• _What you should do_:
When the line containing "Instruction: Uncheck 型号必选项" appears in the data below, begin copying there and stop only after the line containing "Given: Select page 1 in pagination".

..............................

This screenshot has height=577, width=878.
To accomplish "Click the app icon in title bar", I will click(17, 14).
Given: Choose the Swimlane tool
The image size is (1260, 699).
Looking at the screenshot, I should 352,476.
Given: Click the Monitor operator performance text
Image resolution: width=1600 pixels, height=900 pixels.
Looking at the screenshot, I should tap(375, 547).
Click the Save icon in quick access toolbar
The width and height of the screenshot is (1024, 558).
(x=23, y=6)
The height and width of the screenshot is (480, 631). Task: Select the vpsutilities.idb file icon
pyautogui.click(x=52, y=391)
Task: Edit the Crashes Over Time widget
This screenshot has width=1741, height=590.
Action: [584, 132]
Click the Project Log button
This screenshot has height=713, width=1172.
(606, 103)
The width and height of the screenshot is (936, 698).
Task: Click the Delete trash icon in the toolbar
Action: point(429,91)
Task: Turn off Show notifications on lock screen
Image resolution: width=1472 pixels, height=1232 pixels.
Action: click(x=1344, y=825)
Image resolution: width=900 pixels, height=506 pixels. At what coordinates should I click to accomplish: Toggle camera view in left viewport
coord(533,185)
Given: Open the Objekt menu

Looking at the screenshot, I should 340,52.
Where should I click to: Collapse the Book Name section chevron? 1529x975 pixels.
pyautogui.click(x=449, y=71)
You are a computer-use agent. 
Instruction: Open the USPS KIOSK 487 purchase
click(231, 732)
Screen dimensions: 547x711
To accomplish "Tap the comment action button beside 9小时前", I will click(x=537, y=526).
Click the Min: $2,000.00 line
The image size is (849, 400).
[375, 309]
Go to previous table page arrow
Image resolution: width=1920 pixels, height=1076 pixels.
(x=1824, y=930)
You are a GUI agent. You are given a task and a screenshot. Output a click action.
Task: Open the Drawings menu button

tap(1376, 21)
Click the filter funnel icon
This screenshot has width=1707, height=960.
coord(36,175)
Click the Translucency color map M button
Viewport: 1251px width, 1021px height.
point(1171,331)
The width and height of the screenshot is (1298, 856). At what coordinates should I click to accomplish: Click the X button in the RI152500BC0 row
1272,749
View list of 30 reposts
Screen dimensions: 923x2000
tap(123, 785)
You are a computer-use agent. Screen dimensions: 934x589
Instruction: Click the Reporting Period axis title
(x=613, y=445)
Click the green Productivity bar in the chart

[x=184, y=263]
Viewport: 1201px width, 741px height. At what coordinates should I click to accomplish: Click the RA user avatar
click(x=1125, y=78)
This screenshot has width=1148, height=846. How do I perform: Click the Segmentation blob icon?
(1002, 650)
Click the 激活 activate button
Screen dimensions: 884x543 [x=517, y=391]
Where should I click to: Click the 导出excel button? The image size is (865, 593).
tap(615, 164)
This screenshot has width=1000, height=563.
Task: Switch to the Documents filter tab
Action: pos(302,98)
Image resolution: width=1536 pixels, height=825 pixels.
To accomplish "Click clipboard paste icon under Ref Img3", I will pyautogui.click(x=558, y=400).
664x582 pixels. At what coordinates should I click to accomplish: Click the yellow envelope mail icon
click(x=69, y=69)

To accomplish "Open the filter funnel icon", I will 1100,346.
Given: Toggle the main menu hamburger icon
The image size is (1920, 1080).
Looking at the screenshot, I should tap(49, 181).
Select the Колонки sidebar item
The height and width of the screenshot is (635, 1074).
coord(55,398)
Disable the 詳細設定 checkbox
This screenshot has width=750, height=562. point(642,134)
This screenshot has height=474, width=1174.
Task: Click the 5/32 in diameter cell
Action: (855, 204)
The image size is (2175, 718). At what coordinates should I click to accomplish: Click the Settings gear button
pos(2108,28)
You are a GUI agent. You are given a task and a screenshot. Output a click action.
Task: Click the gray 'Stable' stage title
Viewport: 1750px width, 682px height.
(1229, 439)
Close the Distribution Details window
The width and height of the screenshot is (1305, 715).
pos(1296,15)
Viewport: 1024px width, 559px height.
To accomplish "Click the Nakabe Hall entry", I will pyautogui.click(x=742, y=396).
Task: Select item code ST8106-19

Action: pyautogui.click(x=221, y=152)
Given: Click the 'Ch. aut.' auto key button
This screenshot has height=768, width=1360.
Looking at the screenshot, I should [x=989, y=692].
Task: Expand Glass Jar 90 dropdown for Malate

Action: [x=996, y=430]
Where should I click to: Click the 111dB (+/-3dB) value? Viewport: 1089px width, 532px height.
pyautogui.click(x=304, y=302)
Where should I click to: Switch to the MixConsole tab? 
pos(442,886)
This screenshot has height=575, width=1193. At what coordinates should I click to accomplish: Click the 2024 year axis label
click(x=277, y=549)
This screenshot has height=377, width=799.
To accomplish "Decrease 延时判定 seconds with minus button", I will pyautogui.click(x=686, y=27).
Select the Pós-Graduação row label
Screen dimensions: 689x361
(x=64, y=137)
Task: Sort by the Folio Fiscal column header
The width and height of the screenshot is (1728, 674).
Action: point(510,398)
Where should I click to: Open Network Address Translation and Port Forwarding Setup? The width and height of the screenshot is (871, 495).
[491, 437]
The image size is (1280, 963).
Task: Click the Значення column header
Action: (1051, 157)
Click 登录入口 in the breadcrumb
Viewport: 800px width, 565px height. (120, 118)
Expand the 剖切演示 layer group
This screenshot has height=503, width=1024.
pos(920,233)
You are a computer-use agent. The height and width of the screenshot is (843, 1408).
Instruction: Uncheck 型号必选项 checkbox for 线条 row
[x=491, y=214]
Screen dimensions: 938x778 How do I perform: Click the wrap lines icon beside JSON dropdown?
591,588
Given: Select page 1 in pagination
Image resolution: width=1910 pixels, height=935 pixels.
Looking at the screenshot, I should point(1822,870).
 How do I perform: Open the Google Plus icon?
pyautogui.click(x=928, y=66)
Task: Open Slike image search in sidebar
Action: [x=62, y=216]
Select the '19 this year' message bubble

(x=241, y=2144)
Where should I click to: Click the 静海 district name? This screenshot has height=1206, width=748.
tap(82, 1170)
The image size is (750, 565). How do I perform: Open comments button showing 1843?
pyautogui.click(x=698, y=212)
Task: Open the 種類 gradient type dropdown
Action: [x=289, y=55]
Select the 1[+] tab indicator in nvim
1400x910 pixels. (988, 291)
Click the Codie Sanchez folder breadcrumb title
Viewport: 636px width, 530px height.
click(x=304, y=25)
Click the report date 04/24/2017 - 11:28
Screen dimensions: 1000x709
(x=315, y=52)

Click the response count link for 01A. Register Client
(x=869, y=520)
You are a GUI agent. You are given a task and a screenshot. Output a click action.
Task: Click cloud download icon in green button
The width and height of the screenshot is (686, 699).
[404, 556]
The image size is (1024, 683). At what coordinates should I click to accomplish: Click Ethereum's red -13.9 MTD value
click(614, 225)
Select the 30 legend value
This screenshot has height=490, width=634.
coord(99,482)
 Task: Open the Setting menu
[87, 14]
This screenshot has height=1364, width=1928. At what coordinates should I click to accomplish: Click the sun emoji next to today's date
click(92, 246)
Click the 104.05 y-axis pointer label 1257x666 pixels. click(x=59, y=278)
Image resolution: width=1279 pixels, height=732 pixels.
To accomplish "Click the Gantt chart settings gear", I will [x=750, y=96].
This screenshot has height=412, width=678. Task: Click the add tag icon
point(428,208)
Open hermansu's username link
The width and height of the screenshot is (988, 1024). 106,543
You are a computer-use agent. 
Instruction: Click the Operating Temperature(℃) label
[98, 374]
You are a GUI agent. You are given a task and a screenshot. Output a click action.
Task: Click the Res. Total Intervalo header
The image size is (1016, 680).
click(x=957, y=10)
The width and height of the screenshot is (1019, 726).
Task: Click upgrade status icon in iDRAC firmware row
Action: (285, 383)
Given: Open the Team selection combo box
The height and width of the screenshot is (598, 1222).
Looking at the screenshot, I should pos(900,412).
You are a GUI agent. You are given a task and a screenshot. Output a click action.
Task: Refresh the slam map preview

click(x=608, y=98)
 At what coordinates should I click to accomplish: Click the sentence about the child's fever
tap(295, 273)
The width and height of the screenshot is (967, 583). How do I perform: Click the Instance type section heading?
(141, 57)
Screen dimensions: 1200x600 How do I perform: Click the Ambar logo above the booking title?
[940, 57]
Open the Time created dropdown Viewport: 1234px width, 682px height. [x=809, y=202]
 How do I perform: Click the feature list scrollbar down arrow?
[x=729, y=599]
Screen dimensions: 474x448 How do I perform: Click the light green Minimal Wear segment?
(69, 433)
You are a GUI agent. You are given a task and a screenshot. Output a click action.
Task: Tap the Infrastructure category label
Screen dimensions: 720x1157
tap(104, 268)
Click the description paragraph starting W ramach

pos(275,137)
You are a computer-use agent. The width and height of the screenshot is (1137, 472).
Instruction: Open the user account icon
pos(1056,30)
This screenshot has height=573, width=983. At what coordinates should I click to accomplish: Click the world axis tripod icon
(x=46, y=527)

..............................

• _Task response_:
Instruction: Uncheck 型号必选项 checkbox for 线条 row
[x=491, y=214]
Screen dimensions: 938x778 How do I perform: Click the wrap lines icon beside JSON dropdown?
591,588
Given: Select page 1 in pagination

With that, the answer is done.